# [O QUE FAZER]
- A) Repita fielmente o trecho do texto sobre a mobilidade noturna de "Estas estratégias afetam" a "aos estabelecimentos privados.".
- B) Dê seguimento ao texto sobre a mobilidade noturna a partir da última frase apresentada.

# [DOCUMENTO]
^^^^
Estas estratégias afetam diretamente o uso dos espaços públicos da cidade, pois incorporam as práticas dos usuários, segundo apropriações diferentes dos espaços. Estas formas de apropriação podem ser entendidas como padrões que se articulam a estas outras escalas de mobilidade faladas anteriormente: a escala metropolitana e a escala urbana (figura 9). As três estratégias atuam na escala metropolitana e ajudam a concretizar os fenômenos de concentração em poucos centros noturnos, tornando visíveis os padrões de circulação noturna, especialmente em relação às duas primeiras estratégias. Veremos agora os padrões na escala local, ou seja, nos centros noturnos, onde predomina a última estratégia em meio ao espaço público e aos estabelecimentos privados.

Fonte: elaboração própria a partir dos dados coletados em campo no município do Rio de Janeiro em 2013.
^^^^
# [DADOS FORNECIDOS]
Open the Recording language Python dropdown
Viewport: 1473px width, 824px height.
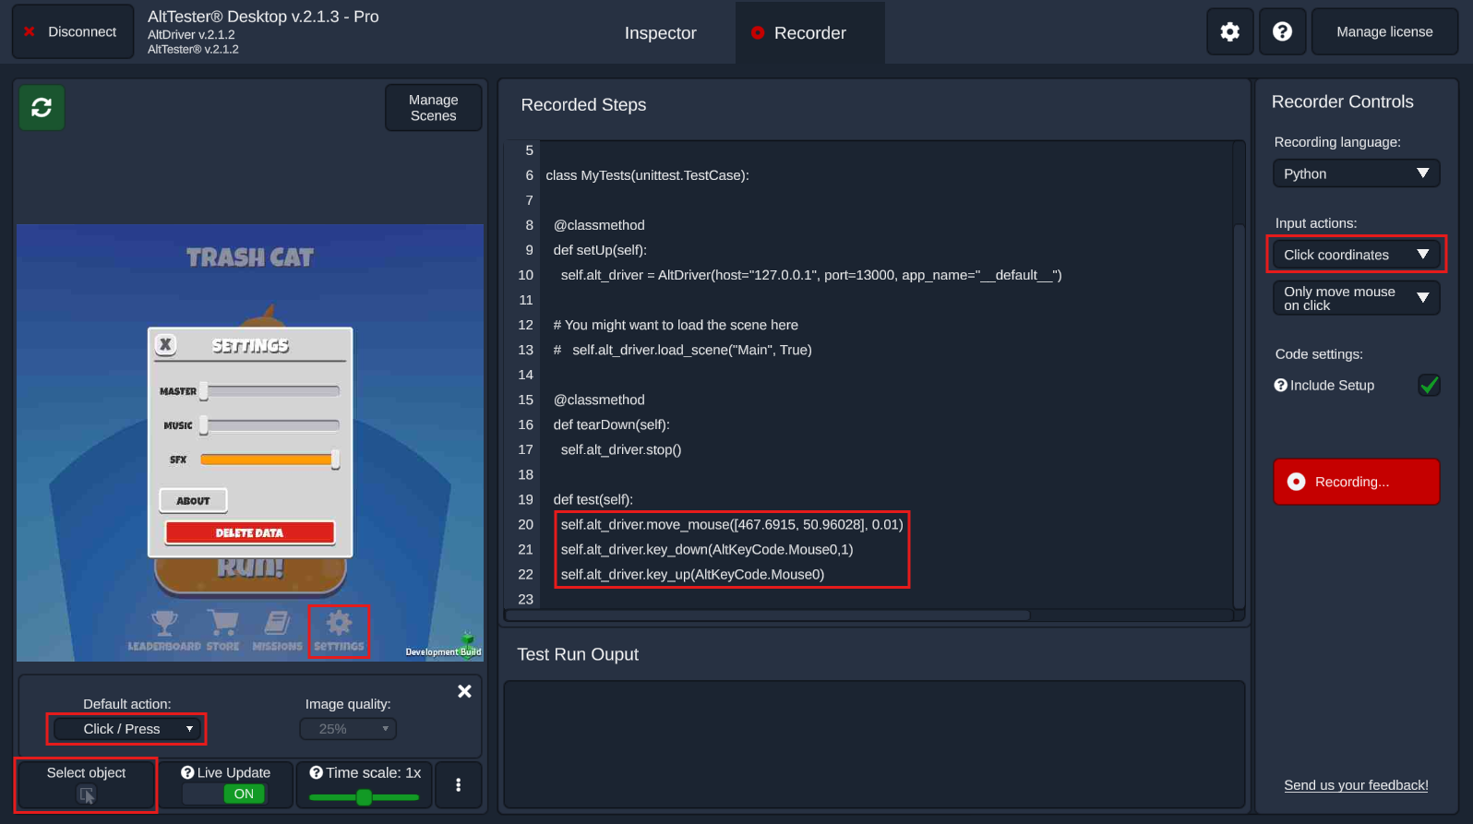(x=1355, y=173)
^^^^
# [RESPOSTAS ESPERADAS]
- A)
Estas estratégias afetam diretamente o uso dos espaços públicos da cidade, pois incorporam as práticas dos usuários, segundo apropriações diferentes dos espaços. Estas formas de apropriação podem ser entendidas como padrões que se articulam a estas outras escalas de mobilidade faladas anteriormente: a escala metropolitana e a escala urbana (figura 9). As três estratégias atuam na escala metropolitana e ajudam a concretizar os fenômenos de concentração em poucos centros noturnos, tornando visíveis os padrões de circulação noturna, especialmente em relação às duas primeiras estratégias. Veremos agora os padrões na escala local, ou seja, nos centros noturnos, onde predomina a última estratégia em meio ao espaço público e aos estabelecimentos privados.

- B)
Figura 9 Áreas de influência dos centros de vida noturna 

Padrões de trajetórias noturnas

Ao se observar o fluxo de pessoas durante uma noite de sexta-feira em diversos lugares da cidade do Rio de Janeiro, nota-se, em um primeiro momento, o seu confuso movimento nos espaços públicos, a concentração em inúmeros pontos e a variedade de comportamentos. Tamanha dispersão de trajetórias, pontos e interesses é comum às grandes cidades e já foi descrita por outros autores como sendo até mesmo aquilo que definiria o urbano (Jacobs, 2006). Essa aparente confusão possui, no entanto, uma organização, um ritmo próprio que repercute a rotina das trajetórias, dos circuitos e das práticas sociais. Poderíamos mesmo ir adiante e afirmar que tais repetições se conformam enquanto padrões de trajetórias noturnas. Estes padrões são formados pela repetição de práticas sobre um substrato material que qualifica as ações dos usuários dos espaços. A relação entre arquitetura e práticas móveis parece ter, assim, centralidade na conformação de tais padrões.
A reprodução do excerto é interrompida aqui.